> Instructions to follow:
Pull every line that includes the word "with" from the data.

══ Available records ══

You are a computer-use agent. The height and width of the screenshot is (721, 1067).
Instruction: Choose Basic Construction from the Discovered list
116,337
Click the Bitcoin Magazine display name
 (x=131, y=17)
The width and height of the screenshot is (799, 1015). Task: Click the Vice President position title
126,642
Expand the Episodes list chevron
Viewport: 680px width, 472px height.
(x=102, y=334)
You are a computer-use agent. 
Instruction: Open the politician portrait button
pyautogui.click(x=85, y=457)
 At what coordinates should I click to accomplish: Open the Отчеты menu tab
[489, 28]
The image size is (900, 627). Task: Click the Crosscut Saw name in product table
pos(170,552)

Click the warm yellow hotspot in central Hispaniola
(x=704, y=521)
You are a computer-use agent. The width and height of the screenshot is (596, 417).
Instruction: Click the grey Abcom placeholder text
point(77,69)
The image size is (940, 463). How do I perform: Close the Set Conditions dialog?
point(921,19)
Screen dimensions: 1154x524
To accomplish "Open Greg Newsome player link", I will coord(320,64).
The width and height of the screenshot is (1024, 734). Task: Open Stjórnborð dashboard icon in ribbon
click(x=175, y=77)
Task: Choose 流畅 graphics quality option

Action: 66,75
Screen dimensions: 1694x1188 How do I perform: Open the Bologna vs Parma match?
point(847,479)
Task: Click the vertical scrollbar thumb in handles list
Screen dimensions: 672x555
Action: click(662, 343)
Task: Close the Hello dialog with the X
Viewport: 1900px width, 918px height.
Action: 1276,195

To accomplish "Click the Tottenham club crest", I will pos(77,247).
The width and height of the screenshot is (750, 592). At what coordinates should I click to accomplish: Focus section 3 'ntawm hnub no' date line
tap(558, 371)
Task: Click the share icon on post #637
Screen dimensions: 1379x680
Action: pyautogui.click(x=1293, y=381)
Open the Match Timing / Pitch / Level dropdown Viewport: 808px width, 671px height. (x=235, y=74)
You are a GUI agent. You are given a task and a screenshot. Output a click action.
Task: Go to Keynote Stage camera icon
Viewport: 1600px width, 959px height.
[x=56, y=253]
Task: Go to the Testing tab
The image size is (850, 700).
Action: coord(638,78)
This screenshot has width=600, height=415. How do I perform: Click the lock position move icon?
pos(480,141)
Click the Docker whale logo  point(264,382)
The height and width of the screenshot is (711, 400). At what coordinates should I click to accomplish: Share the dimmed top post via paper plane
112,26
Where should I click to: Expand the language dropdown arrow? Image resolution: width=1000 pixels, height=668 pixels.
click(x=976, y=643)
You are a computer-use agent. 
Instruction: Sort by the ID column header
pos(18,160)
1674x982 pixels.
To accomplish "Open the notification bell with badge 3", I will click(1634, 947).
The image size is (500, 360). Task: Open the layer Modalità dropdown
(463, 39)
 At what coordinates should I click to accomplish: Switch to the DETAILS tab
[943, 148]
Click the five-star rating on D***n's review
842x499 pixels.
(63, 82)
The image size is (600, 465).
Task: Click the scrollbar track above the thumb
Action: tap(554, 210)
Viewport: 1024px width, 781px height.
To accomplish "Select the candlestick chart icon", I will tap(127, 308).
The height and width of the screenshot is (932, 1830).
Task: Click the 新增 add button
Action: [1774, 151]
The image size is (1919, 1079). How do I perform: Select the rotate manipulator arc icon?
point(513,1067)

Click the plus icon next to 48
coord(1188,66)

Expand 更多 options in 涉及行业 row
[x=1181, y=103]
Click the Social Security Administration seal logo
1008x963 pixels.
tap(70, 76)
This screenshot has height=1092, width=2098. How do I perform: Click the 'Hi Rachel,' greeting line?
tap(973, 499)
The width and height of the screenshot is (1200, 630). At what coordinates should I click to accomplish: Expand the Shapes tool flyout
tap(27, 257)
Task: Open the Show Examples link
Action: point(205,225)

═══

> Reply:
Task: Close the Hello dialog with the X
To accomplish "Open the notification bell with badge 3", I will click(1634, 947).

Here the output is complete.